A partir de esa proyección se abrió un intercambio que puso en discusión las respuestas del sistema judicial, la responsabilidad de las plataformas digitales y los obstáculos que enfrentan las víctimas para acceder a la justicia. El debate contó con exposiciones de Genoveva Cardinali, fiscal especializada en género de CABA; Yasmín Quiroga, cofundadora y directora de Desarrollo Institucional de DataGénero; y María Julia Giorgelli, abogada especialista en género y derechos digitales. Todas ellas, además, integrantes del Foro Argentino de Género, Derechos y Justicia. La coordinación general estuvo a cargo de Vanesa Risetti y la moderación fue realizada por Ana Correa, coordinadora del posgrado de la UBA.

Yasmín Quiroga presentó los resultados de Silencios Digitales, el monitoreo federal  sobre violencia digital de género que publicamos en marzo de este año. “No solamente nos dicen cosas los datos que existen, también nos dicen mucho aquellos datos que faltan”, afirmó y destacando uno de los resultados más significativos de la investigación realizada a nivel federal: “Cuando preguntamos directamente si habían sufrido violencia digital, el 64% dijo que no. Pero cuando pusimos ejemplos concretos, el 40% respondió que sí”. 

Esa brecha no es un error metodológico: es el problema. Las personas no se reconocen víctimas de este tipo de violencia porque muchas veces ni siquiera saben que existe. Y los datos que faltan —los casos que no se nombran, que no se denuncian, que no se cuentan— también nos dicen algo.

La violencia digital afecta de manera desproporcionada a mujeres y diversidades con exposición pública, a integrantes del colectivo LGBTIQ+ y a personas en situación de violencia de pareja o ex pareja. Sus efectos no son solo emocionales: hay personas que dejaron trabajos, abandonaron proyectos o se retiraron de espacios públicos por el hostigamiento recibido. La autocensura es una de las consecuencias más silenciosas y más extendidas.

En el mismo panel, la fiscal especializada en género de CABA Genoveva Cardinali fue directa respecto al sistema judicial: durante años estas conductas fueron minimizadas o naturalizadas por falta de perspectiva de género. La Ley Olimpia, sancionada en 2023, fue un avance concreto al incorporar definiciones precisas sobre difusión de imágenes íntimas y discursos de odio. Pero en la Ciudad de Buenos Aires la difusión no consentida de imágenes íntimas sigue sin tener tipificación penal específica, lo que obliga a fiscales y fiscalas a recurrir a figuras como amenazas o coacción. El Poder Judicial, señaló Cardinali, no puede seguir argumentando que necesita más leyes: tiene que trabajar con las que tiene.
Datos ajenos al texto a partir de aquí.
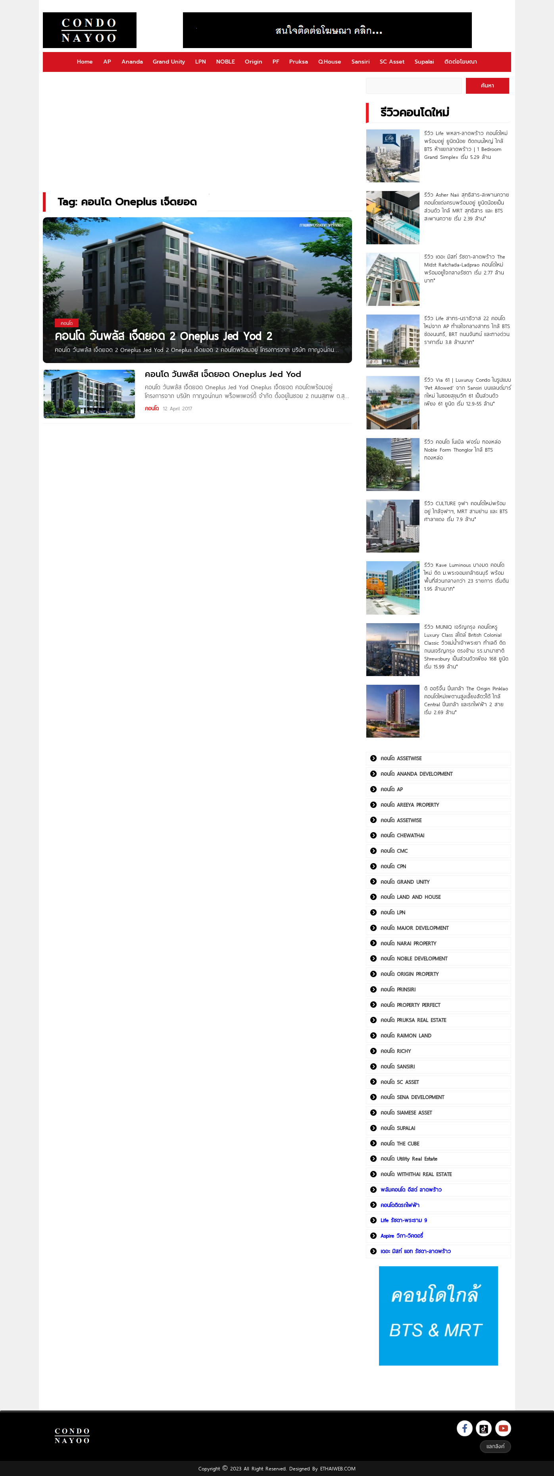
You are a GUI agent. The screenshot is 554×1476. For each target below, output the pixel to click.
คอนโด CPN (393, 866)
Por su parte, María Julia Giorgelli puso el foco en otro eje que nos resulta central: la responsabilidad de las plataformas. El ecosistema digital sigue funcionando sin controles suficientes frente a discursos de odio, campañas de hostigamiento y vulneraciones a la intimidad. Las bajas de contenidos ocurren principalmente por derechos de autor, no por violencias de género. Y cuando el debate se reduce al autocuidado individual de las víctimas, la responsabilidad termina recayendo sobre quienes padecen la violencia, no sobre quienes la generan ni sobre los sistemas que la amplifican.

Desde DataGénero sostenemos que producir información estadística es una forma de intervención política. Medir lo que existe y nombrar lo que falta es parte del trabajo. Por eso seguimos construyendo herramientas para visibilizar estas violencias, en diálogo con el sistema judicial, el mundo académico y las organizaciones que trabajan en territorio. Porque lo virtual es real, y los datos que no existen también son una forma de invisibilización.